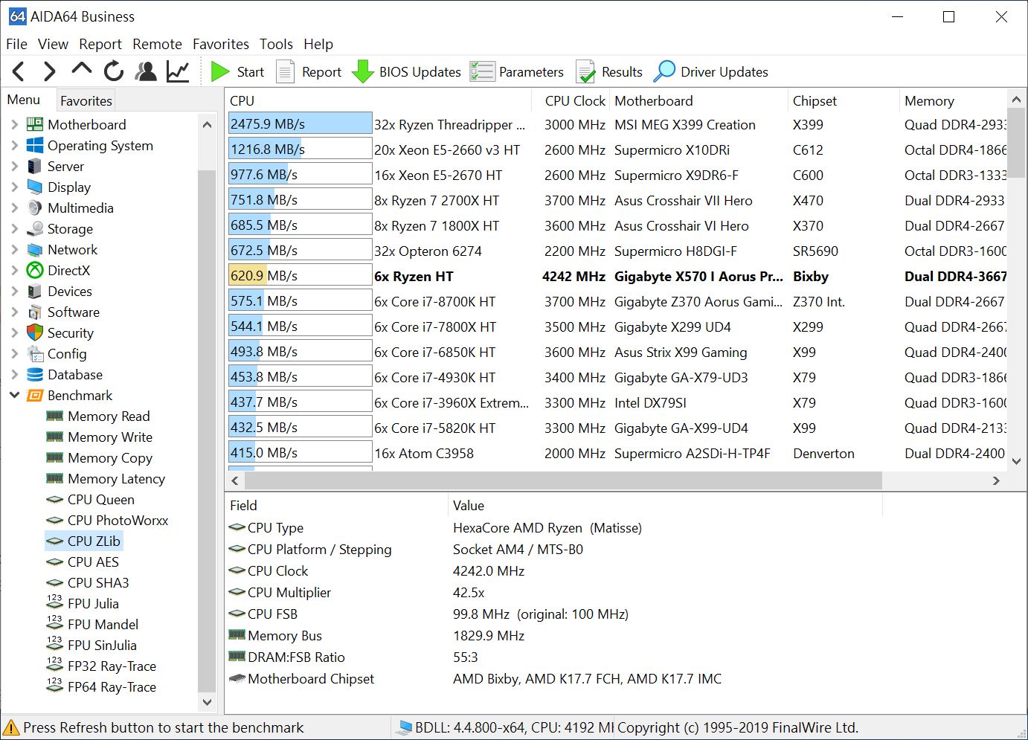Switch to the Favorites tab
The width and height of the screenshot is (1028, 740).
coord(86,100)
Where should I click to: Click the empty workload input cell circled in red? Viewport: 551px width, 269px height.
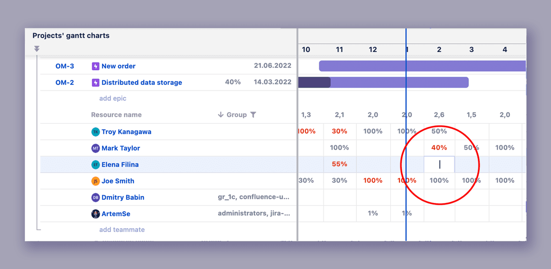439,164
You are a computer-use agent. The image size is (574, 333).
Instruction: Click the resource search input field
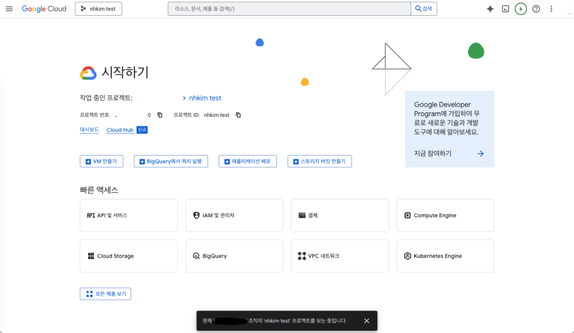coord(289,9)
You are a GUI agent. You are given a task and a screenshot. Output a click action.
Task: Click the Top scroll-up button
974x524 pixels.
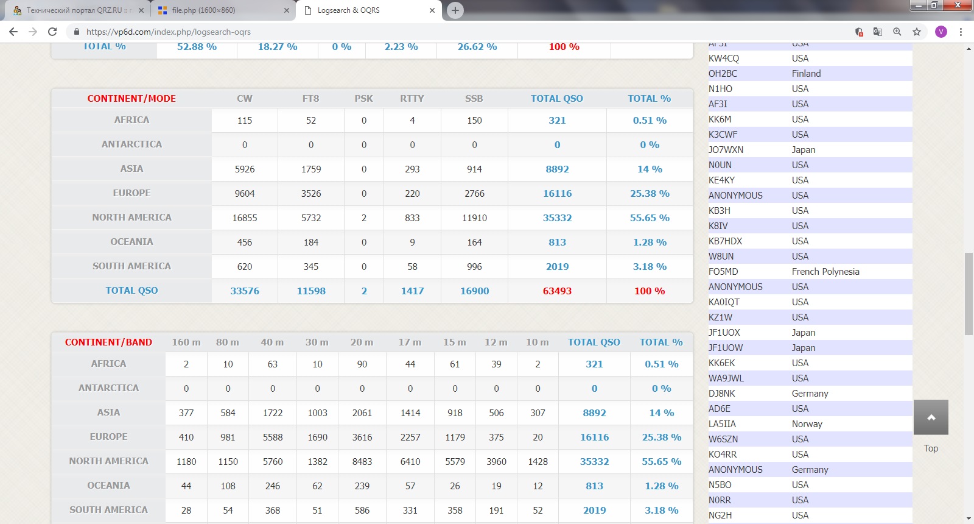pyautogui.click(x=931, y=417)
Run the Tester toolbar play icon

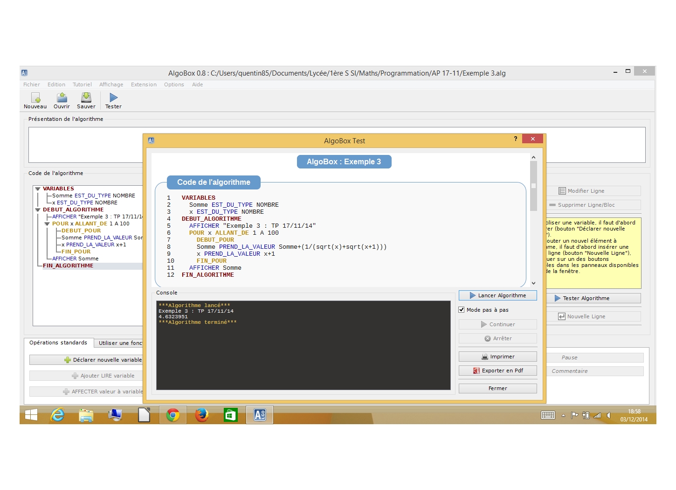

+ + + + +

# [Work task]
Wherever the string "agent" appears in a line of the records, copy that line.

# [Reply]
You are a computer-use agent. The image size is (574, 333).
You are a GUI agent. You are given a task and a screenshot. Output a click action.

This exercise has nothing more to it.